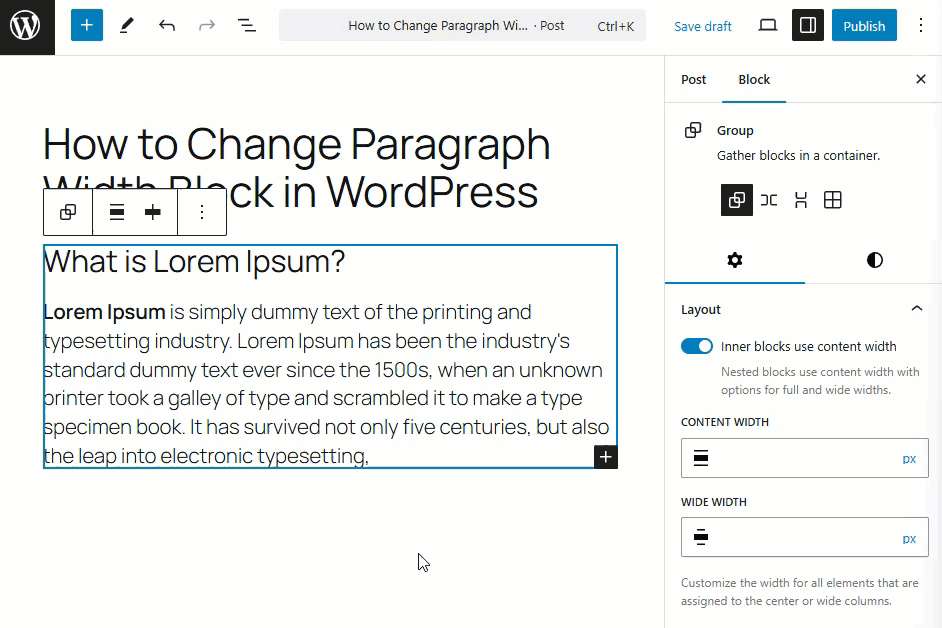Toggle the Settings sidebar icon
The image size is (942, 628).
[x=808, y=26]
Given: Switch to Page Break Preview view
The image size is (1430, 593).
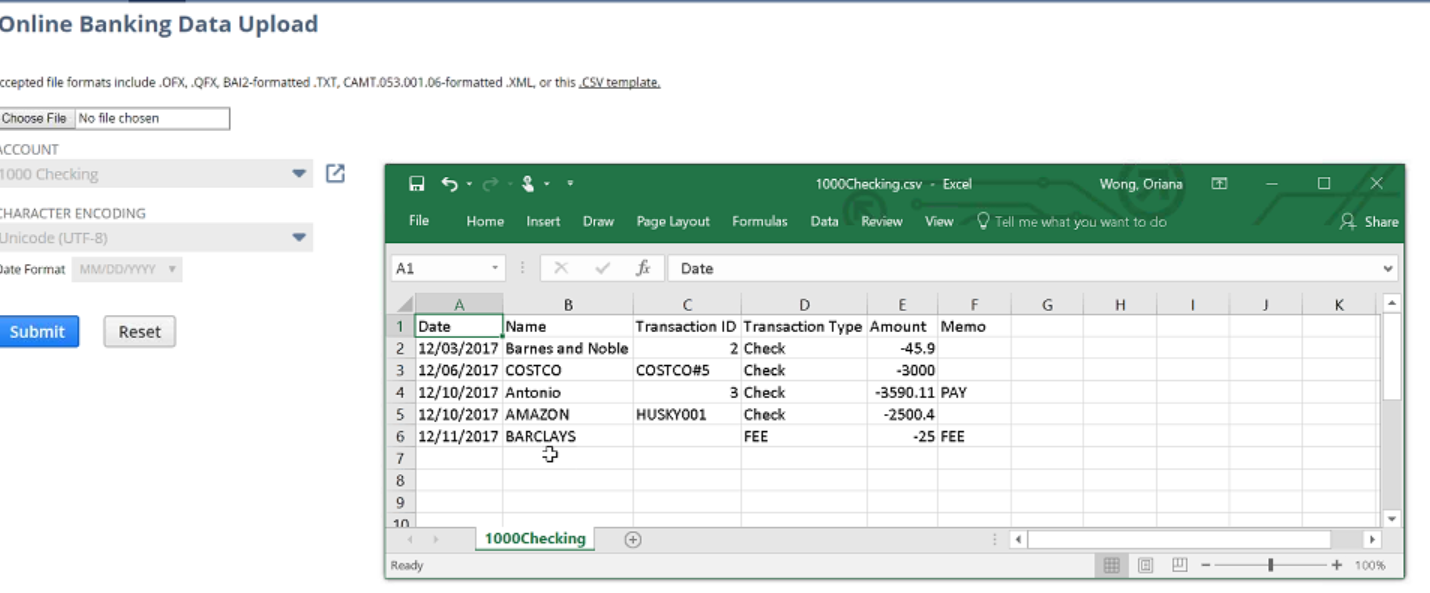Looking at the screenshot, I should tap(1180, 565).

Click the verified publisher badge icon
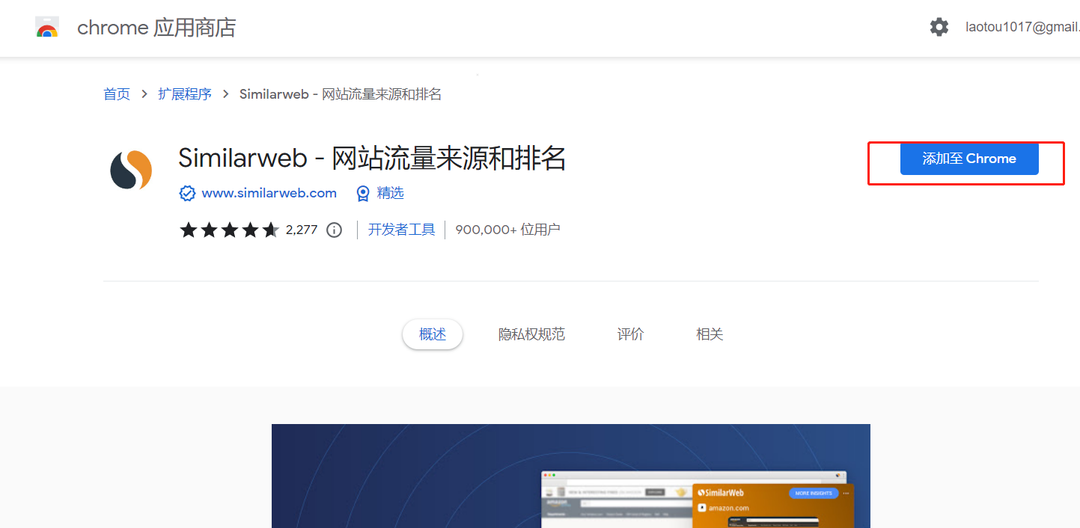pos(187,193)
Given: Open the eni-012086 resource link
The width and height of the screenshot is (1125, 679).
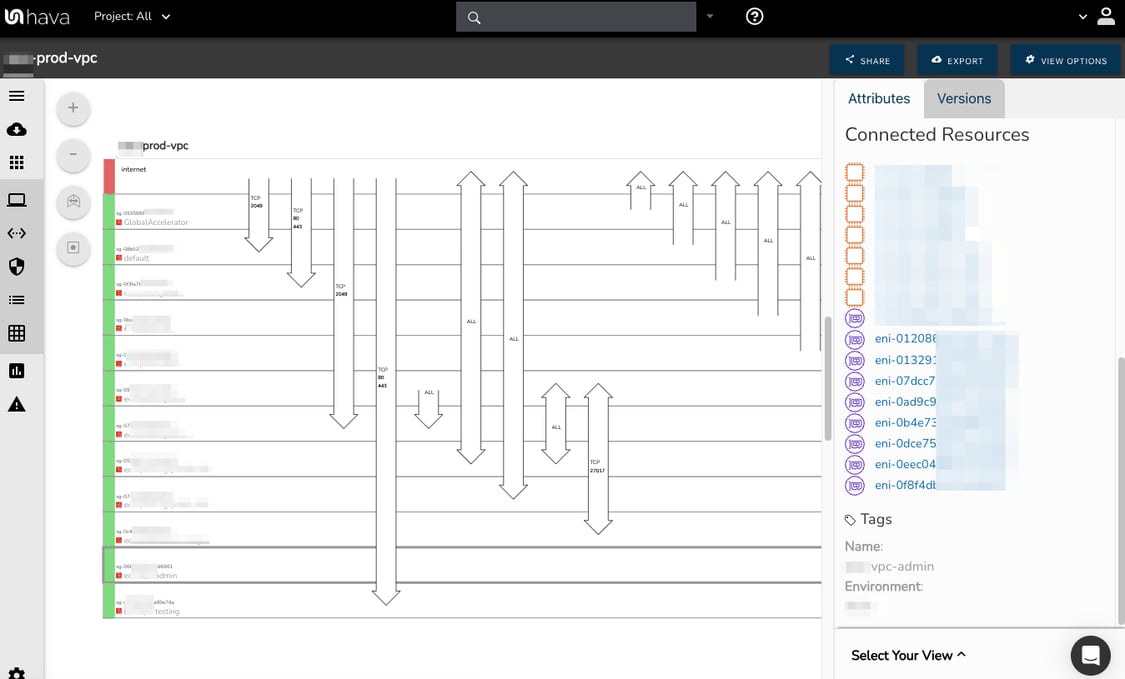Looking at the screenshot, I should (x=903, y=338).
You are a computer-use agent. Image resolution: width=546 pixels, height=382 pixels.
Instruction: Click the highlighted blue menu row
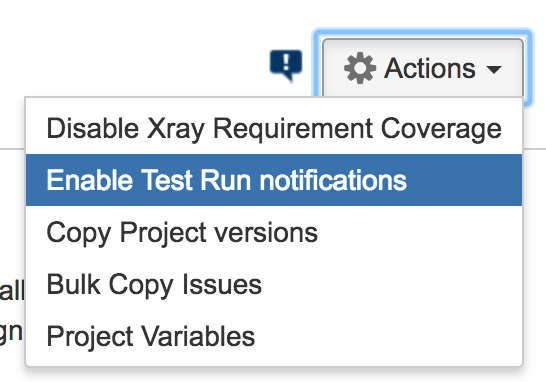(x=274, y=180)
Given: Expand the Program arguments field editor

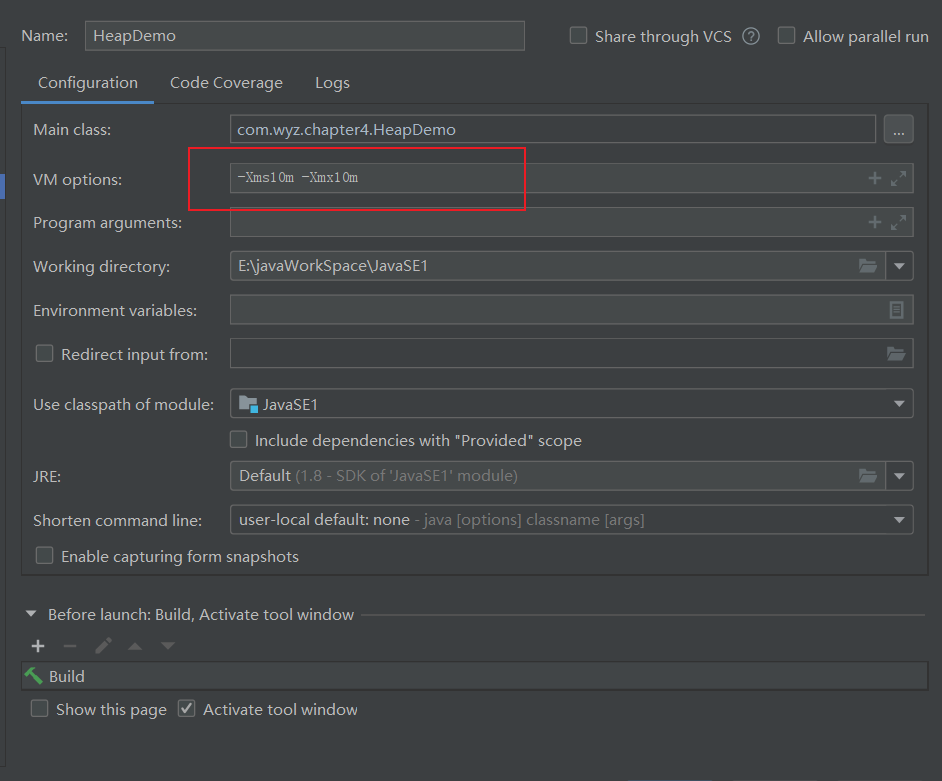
####################
■ **WHAT IS REQUIRED**
A word-for-word repeat of the lines from the line with "You are a computer-use" to the last line of the data, both ends included and pictures left out, is all that should appear.

■ **YOUR RESPONSE**
You are a computer-use agent. Image resolution: width=546 pixels, height=382 pixels.
Instruction: Click the highlighted blue menu row
(x=274, y=180)
Given: Expand the Program arguments field editor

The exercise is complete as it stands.